INSTRUCTIONS >>
1. In the article below about Derry Girls, list the characters named as joining their friends and neighbors on the city streets to celebrate the ceasefire.
2. Continue the Derry Girls article below, starting after its final sentence.

DOCUMENT SEGMENT >>
* * *

When the first series of Lisa McGee’s Derry Girls ended with a quite literally explosive bomb blast, it was difficult NOT to feel a lump form in your throat.
And as the credits rolled on season two’s penultimate episode many viewers found themselves in tears once again.

Joe and Gerry find common ground in the series 1 finale (Channel 4)
The Cranberries’ Zombie rang out as Ma Mary, Gerry, Aunt Sarah and Grandpa Joe joined their friends and neighbours on the streets of the city to celebrate a halt in the violence that cast a shadow over their daily lives.
Sr Michael’s solitary, solemn celebration of the ceasefire, called by the Provisional IRA in 1994, hit hard.

Sr Michael raises a glass to the ceasefire (Channel 4)
“Peace was hard won and remains a delicate precious thing,” actress Siobhan McSweeney tweeted. Her co-star, Nicola Coughlan, said she hoped the episode would “remind people in Westminster how hard people fought for peace in Northern Ireland and how they deserve so much more than being a pawn in their Brexit.”
It’s rare to find a comedy that’s both hilarious and educational, leaving its audience in hysterics while delivering a vital history lesson. But Derry Girls has been doing just that since day one.

* * *

EXTRACTED INFORMATION >>

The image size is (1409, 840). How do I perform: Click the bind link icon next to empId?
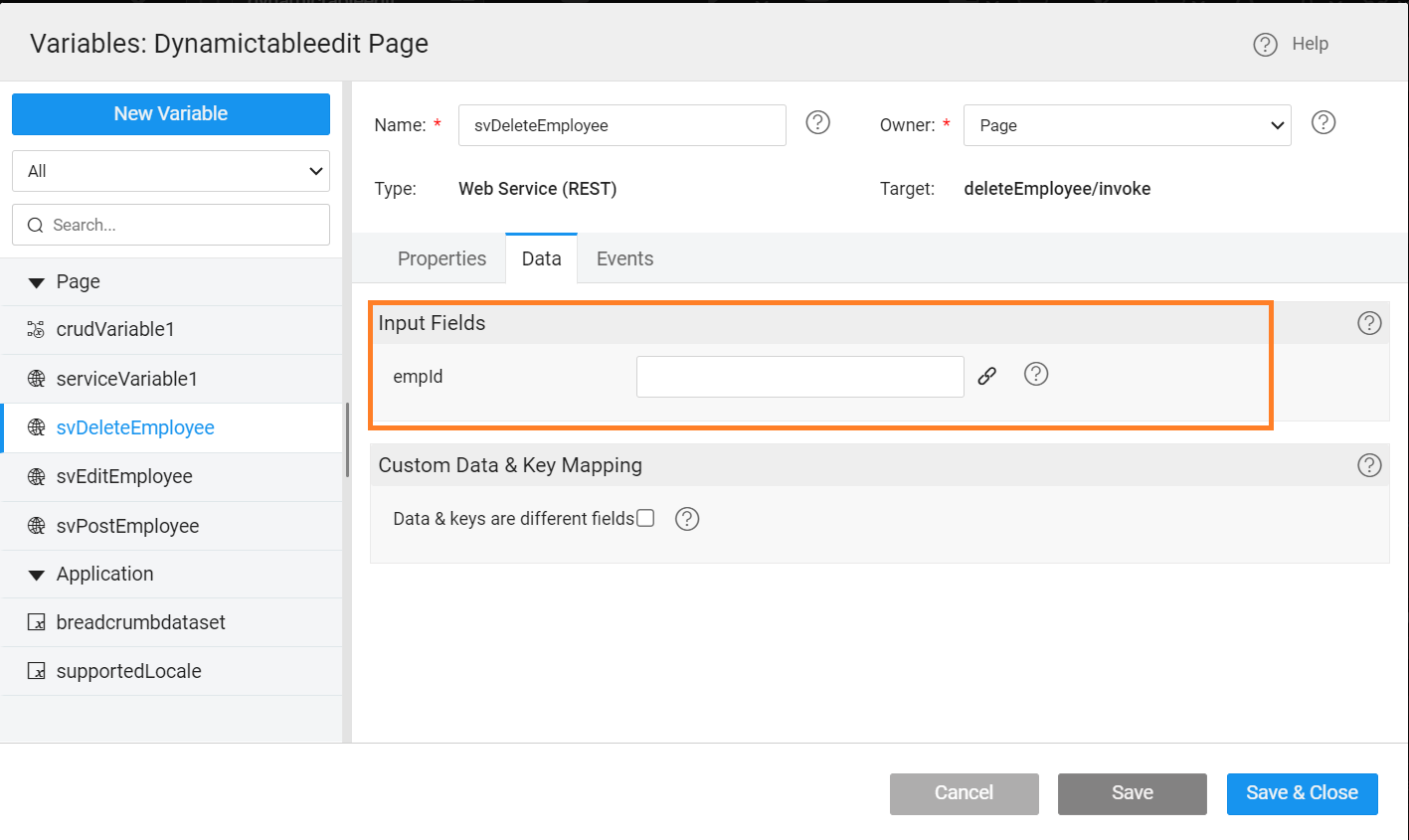986,376
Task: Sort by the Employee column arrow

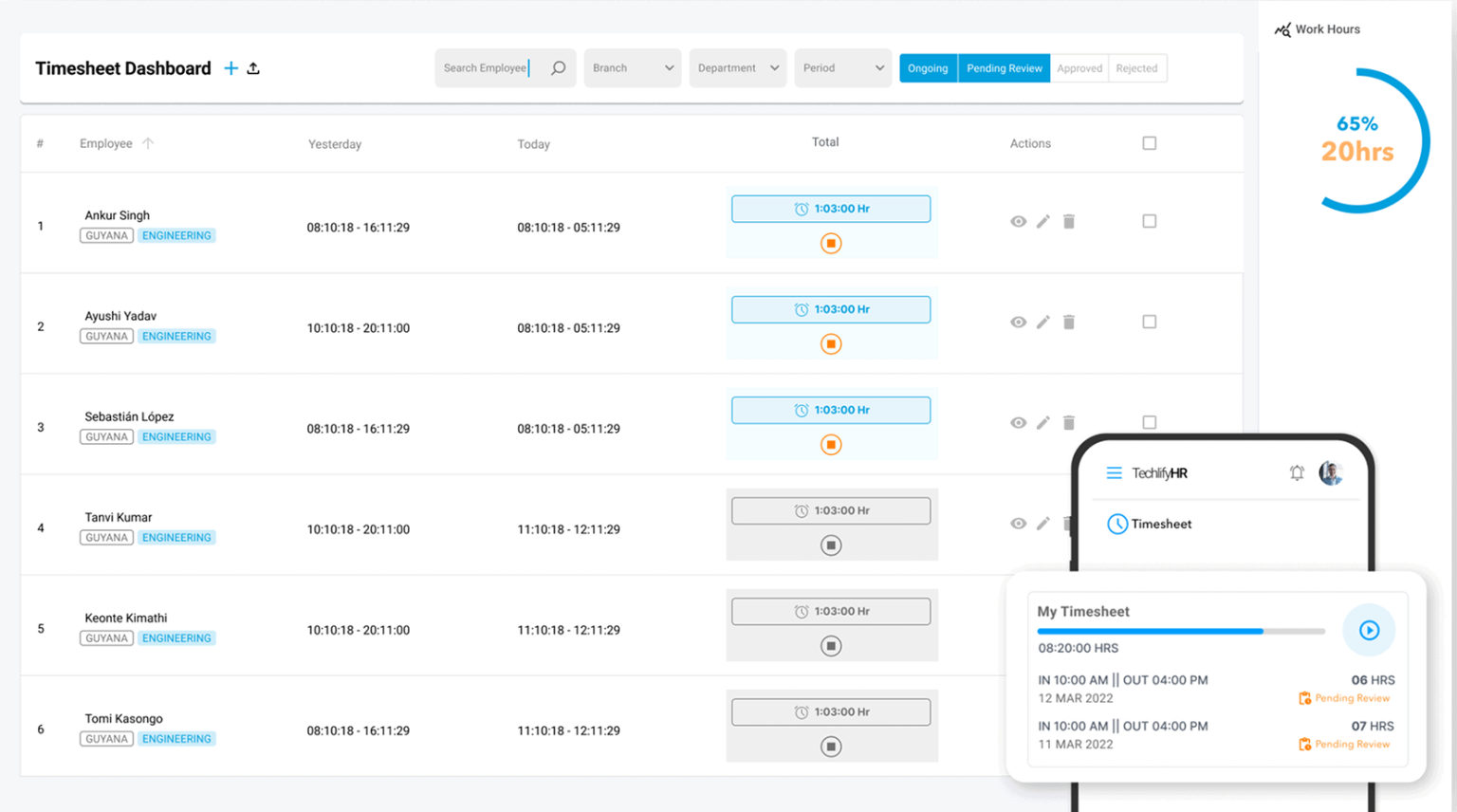Action: tap(148, 143)
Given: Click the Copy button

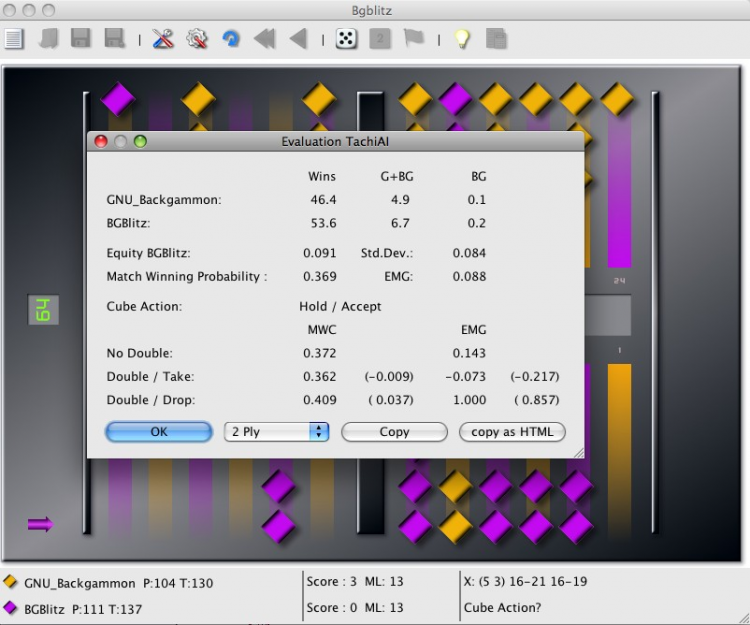Looking at the screenshot, I should point(394,432).
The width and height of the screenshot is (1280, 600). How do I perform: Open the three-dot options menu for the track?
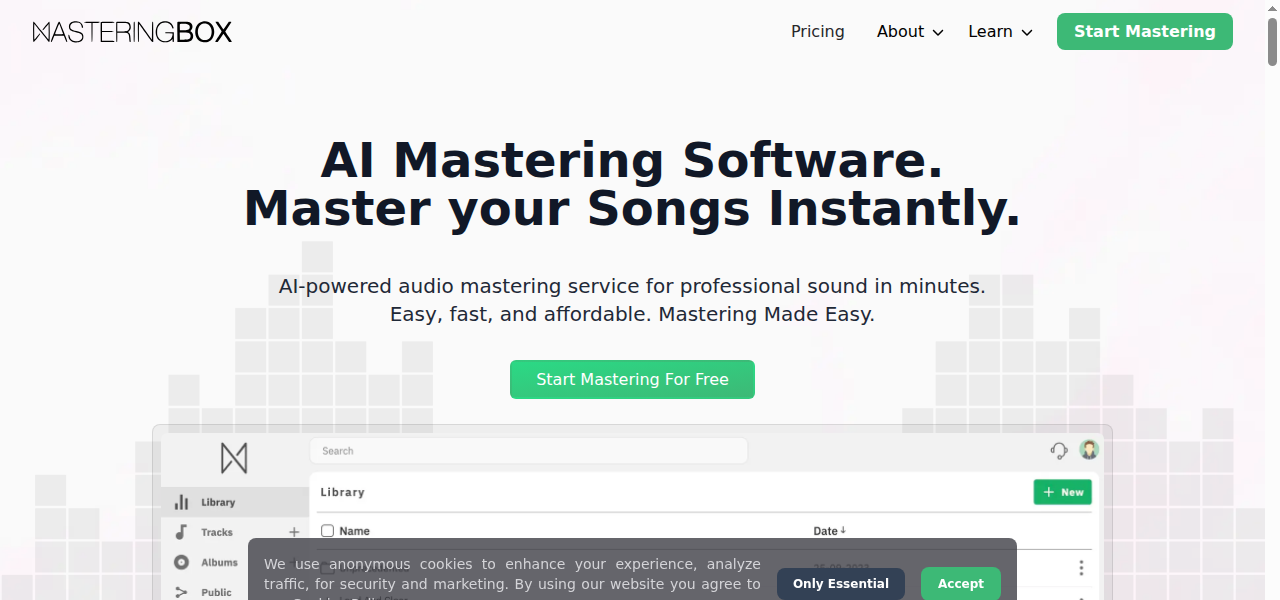[1081, 568]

* * *

TASK ANSWERS >>
1. Ma Mary, Gerry, Aunt Sarah, Grandpa Joe

2.
From Aunt Sarah’s episode one upset about the bomb on the bridge that was jeopardising her sun-bed appointment to Uncle Colm’s run-in with a couple of brutes who wanted ‘thon van’, the 12th of July Orange March the gang unwittingly found themselves in the middle of to the ‘wee provo’ who hid himself in the boot of the car, we’ve been delivered social history lessons time and time again.

Jenny jots down the differences between Catholics and Protestants (Channel 4)
I grew up south of the border in the early 1990s and I’ve learned more about life in Northern Ireland from Lisa McGee’s comedy than I ever did at school.
The only stories we were told were the ones we saw on the news. They painted pictures of violence, sectarianism, instability and eventually, a fragile peace. The idea that there were girls and boys like me, going about their everyday lives, was absolutely alien to me. Northern Ireland was the war zone I saw on the news, the place where my mum had run a marathon route lined by soldiers with guns.
I was only nine years old when the Good Friday Agreement was signed, but even I knew back then that it was a significant moment in the country’s history.
21 years later, with Brexit dominating the discourse and the concept of the return of a ‘Hard Border’ being carelessly thrown about by people in power, I can’t begin to explain just how important it is for McGee’s very human story of her city to be both told and heeded.